Showing posts with label doorway gallery. Show all posts
Showing posts with label doorway gallery. Show all posts

Wednesday, July 4, 2012

Ballymaloe and Camille Souter

Ballymaloe's Dining Room


I don’t want to sound all smug and conceited here, but recently I was whisked off to the utterly delectable  Ballymaloe Country House Hotel run by the Allen family, for what I feel was a much deserved and long-awaited break.  Yes and Ballymaloe is just ‘right’ in every way, it certainly ticks all my boxes and the food is just ‘simply delicious’. Long live the Allen dynasty.
What I didn’t prepare for though was the sheer delight of seeing so much modern Irish art on the walls, from the exquisite Louis LeBrocquy tapestries hanging in the entrance hall; the hard- edge abstracts of Cecil King and Patrick Scott, to the Michael Farrell’s self-searching prints decking the corridors.  Iconic names such as Nano Reid, Norah McGuiness, Jack Yeats, Mary Swanzy, adorn every alcove, nook and cranny.  This is a personal collection of great insight and empathy with that period of Irish Art history that starts with Nathanial Hone’s  pastoral scenes and ends with Elizabeth Cope’s eye popping red field with sheep.   This is such a strong and obviously much loved and cherished family collection and as a result a very cohesive and concise slice of important Irish art.
If I was to choose a favourite painting from this collection, it would be the understated Camille Souter that is hanging in the sitting room.   This painting is hung between the two large sash windows, a little ‘tongue in cheek’ I feel, as the painting itself depicts a large sash window filling the whole canvas, framing a view of a garden.   Like all Souter’s work it is tonally complex and subtly sophisticated.  I like to feel that she painted this while staying as a guest at Ballymaloe, all molly-coddled and sated, lying in white linen sheets with her hall-mark of a beret firmly placed on the side of her head, and the breakfast  tray with the remnants of a lightly poached egg , jugged kipper, and half- drunk third cup of tea, at her bare feet.   I imagine  her easel is set up conveniently  next to her bedside table and the sprigged floral sanderson curtains are drawn well back to reveal a soft grey-green sort of day, a heavy drizzle has set in, stopping Camille from flinging open the French doors.  She is putting the finishing touches to her Ballymaloe painting, that will be presented to the art loving member of the Allen family later on that day, and yes it is a  view from her bed –and why not, a sash window creates the perfect  framework in which  to suspend her tender brush strokes of abstracted form and delicate colour nuances, in a masterpiece of painterly perfection. 
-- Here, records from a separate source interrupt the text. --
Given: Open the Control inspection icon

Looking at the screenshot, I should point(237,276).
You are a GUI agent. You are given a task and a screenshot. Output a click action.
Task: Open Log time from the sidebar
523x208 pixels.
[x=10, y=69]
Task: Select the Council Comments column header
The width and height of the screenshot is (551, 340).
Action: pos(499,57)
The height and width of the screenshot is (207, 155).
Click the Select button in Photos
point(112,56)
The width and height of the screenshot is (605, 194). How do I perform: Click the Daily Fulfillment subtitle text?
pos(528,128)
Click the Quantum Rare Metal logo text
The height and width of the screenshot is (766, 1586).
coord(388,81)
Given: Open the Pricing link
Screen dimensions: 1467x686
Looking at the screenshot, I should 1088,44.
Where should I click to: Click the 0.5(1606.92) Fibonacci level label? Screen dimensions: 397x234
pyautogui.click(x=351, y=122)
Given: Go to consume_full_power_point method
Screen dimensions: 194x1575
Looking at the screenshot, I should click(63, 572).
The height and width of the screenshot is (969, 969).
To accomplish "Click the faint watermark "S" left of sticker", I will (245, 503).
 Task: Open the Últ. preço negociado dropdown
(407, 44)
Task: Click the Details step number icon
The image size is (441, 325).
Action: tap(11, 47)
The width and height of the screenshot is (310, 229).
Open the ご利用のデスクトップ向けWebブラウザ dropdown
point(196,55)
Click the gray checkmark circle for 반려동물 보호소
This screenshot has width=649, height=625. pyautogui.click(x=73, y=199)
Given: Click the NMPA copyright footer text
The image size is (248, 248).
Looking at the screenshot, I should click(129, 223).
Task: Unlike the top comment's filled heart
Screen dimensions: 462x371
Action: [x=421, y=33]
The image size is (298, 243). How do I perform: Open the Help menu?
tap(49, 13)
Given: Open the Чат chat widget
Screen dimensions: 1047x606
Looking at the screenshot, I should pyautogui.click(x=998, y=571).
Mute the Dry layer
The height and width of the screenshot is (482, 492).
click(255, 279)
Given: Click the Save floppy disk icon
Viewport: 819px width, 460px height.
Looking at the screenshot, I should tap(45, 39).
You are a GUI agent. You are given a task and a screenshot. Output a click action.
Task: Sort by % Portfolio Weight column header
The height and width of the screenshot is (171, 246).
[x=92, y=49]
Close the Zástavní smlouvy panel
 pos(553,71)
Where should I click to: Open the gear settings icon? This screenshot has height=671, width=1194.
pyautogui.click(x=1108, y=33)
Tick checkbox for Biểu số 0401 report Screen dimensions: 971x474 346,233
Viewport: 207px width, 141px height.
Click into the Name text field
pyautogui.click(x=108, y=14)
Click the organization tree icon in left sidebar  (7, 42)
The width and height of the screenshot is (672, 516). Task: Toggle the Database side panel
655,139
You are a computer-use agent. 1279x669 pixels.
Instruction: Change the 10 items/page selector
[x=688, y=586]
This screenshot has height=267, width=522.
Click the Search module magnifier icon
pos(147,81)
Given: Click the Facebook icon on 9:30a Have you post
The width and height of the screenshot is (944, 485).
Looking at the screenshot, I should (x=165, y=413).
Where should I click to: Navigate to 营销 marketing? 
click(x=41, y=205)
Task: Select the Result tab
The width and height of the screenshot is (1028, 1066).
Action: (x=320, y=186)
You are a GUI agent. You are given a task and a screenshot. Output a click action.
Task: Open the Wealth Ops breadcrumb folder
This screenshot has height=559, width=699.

Camille Souter  Washing by the Canal.

Thursday, June 28, 2012

'Walled Garden' summer paintings 2012

cream tea 122x122cm oil on canvas


Walled garden summer collection now available and showing at The Doorway Gallery, Dublin  2 and The Russell Gallery , Putney, London.

It was during the Christmas break that I first conceived of the idea for this painting.  My two daughters back for the holiday and bonding over the kitchen table probably with laptops and coffee between them, where at either side of my long refectory-type table, and I was at the kitchen sink (no comment) looking across directly mid line.  I felt a painting coming on, and jotted down a few quick reminders to work through the idea more fully later.  I have used cream tea as subject matter before, back in 2005, where there were two cream tea still lifes in my solo show at Adam’s in St.Stephan’s Green, Dublin 2.  My aim, in this recent collection of summer paintings, was to make my interior scenes have an outdoor country feel, maybe some deep physiological need for summer during the short dark days of winter……. Crazy really ‘cos we still hav’nt had any decent summer weather yet and its July in a few days!  So I am thinking that in my case my paintings are definately a form of self-medication!
I suppose, in this painting more than in the rest of the ‘Walled Garden” collection, I have used a lot of different fabrics, and it is in these textiles that I have introduced most of the outdoor references.  These have been sourced mainly from 18th century textiles and decorative patterns.  If we think nowadays that we are innovative and edgy with our decorative arts, then think again as 300 years ago, it was as punky and wacky as it gets.  I think all our colour do’s and don’t’s must have happened relatively recently. I have never liked being told what not to do, so I have pheasants, butterflies, flowers and strawberry plants all vying for attention.  Even though I use colour defiantly and boldly go where no man has gone before,  I see them as all balanced and harmonious and to me impart a sense of calmness and well-being.